Actions de sensibilisation et de prévention santé
• L’entreprise souhaite promouvoir les actions de prévention autour de thématiques de santé (ex : sommeil, équilibre alimentaire…) et notamment de certaines pathologies afin d’améliorer la sensibilisation du collectif de travail autour de ces sujets (ex : cancer du sein, endométriose…).
A ce titre, l’entreprise se fixe pour objectif de mettre en place au moins deux actions de sensibilisation par an, sous forme notamment de conférences et d’ateliers.
Communication sur l’accord
• L’accord sera mis en ligne afin que tous les collaborateurs puissent y avoir accès à tout moment.
• Les engagements de l’entreprise en matière d’égalité professionnelle seront également portés à la connaissance des collaborateurs au moyen d’une communication interne détaillant des différents dispositifs mis en place par le présent accord.
SUIVI DE L’ACCORD
Un examen de l’application du présent accord sera effectué chaque année dans le cadre de la Commission Egalité Professionnelle du Comité social et économique. Elle sera complétée par les représentants de toutes les organisations syndicales représentatives signataires. Elle se réunira une fois/an afin d’examiner l’avancement des engagements pris dans le cadre de l’accord, les dysfonctionnements susceptibles d’être intervenus dans son application et les réorientations éventuelles à mettre en place.
Ce suivi sera réalisé à travers l’examen des indicateurs spécifiques mis en place dans le cadre de l’accord et du Rapport Egalité femmes/hommes qui auront été communiqués préalablement à la Commission, au plus tard avant la fin du premier semestre de chaque année.
La Commission constatera les évolutions observées sur les différents thèmes traités dans le cadre de l’accord et l’opportunité d’indicateurs complémentaires pourra être étudiée en cas de nécessité. L’Index Egalité femmes/hommes mis en place par le législateur en 2019, et que l’entreprise a l’obligation de publier annuellement avant le 1er mars, pourra également utilement compléter l’analyse.
DISPOSITIONS FINALES
Entrée en vigueur et durée
Le présent accord est conclu pour une durée déterminée de 4 ans.

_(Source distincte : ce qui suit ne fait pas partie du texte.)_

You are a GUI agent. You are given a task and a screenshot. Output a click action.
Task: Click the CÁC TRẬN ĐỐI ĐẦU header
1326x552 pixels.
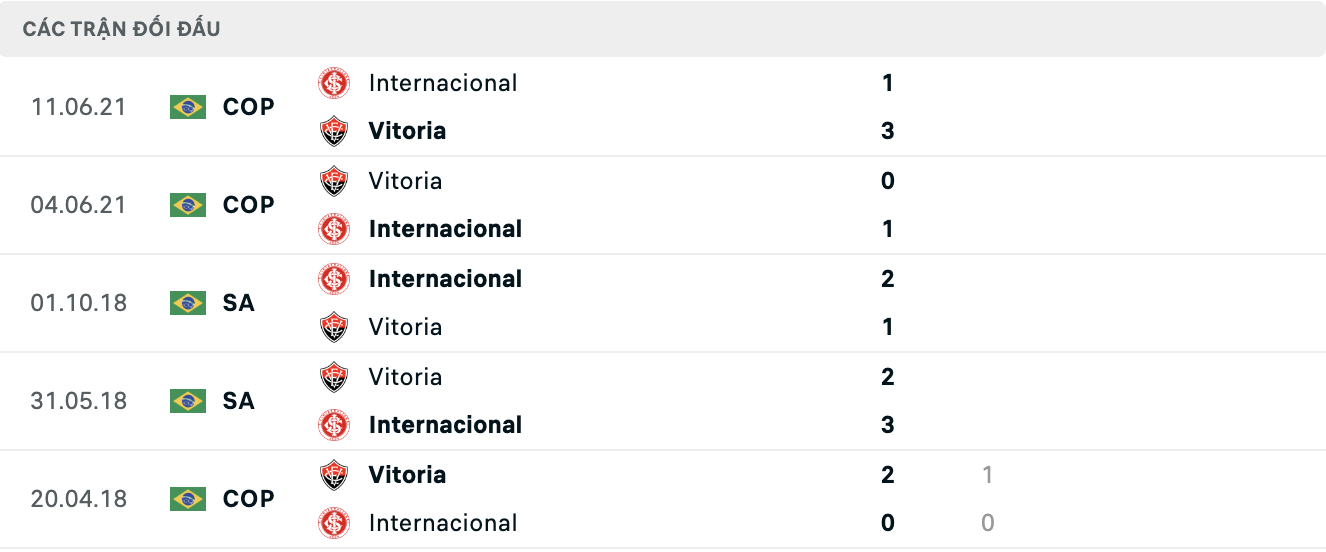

Il entrera en vigueur à compter du 19 février 2026.
Révision
Le présent accord pourra être révisé dans les conditions légales en vigueur, notamment si certaines dispositions de l’accord ne pouvaient plus être applicables en raison d’évolutions légales ou conventionnelles.
Clause de rendez-vous
Les parties conviennent de se rencontrer au cours du 1er semestre 2027 pour faire le point sur l’application de l’accord dans le temps.
Dépôt et publicité
Le présent accord est notifié à l’ensemble des Organisations Syndicales représentatives dans l’entreprise.

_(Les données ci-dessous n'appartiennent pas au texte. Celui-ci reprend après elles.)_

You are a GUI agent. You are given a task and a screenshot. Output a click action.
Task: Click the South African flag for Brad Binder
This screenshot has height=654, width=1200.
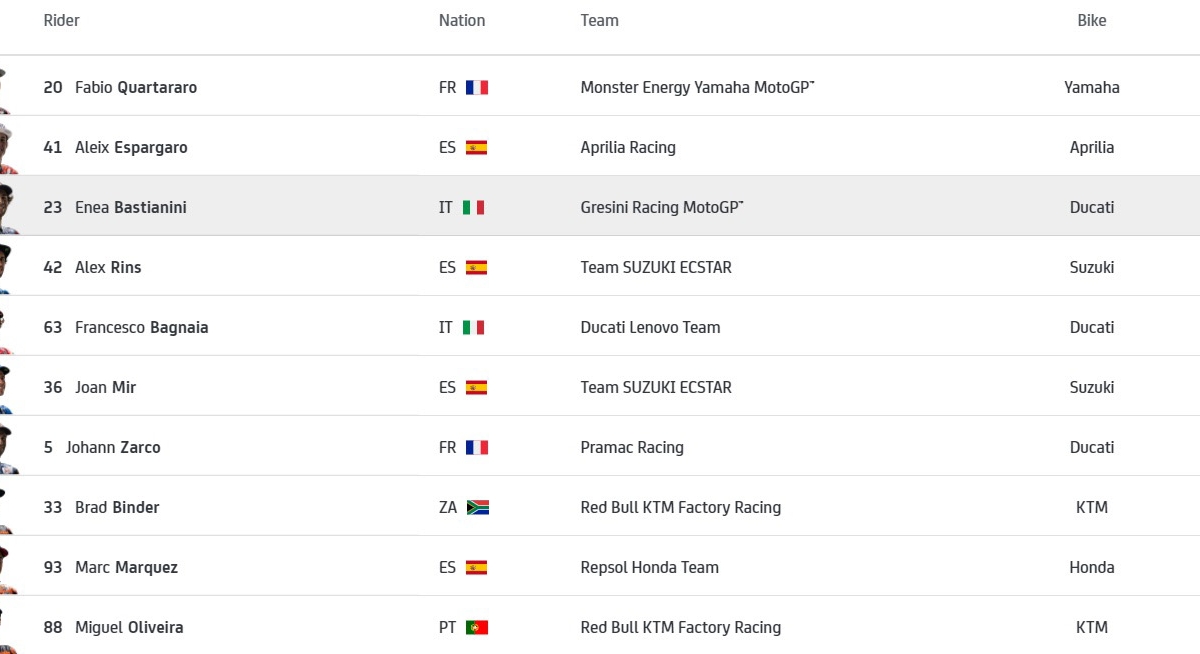(x=478, y=508)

Il sera déposé, par l’entreprise, à la DRIEETS (Directions Régionales de l’Economie, de l’Emploi, du Travail et des Solidarités), exclusivement sous forme dématérialisée à partir de la plateforme de téléprocédure du ministère du travail : www.teleaccords.travail-emploi.gouv.fr.
Un exemplaire sera également remis au secrétariat - greffe du Conseil des Prud’hommes.
Il fera l’objet d’une mise en ligne sur l’intranet de l’entreprise destiné à assurer l’information de l’ensemble du personnel.
Fait à Paris,
Le 11 février 2026
En 4 exemplaires originaux, dont un pour chacune des parties.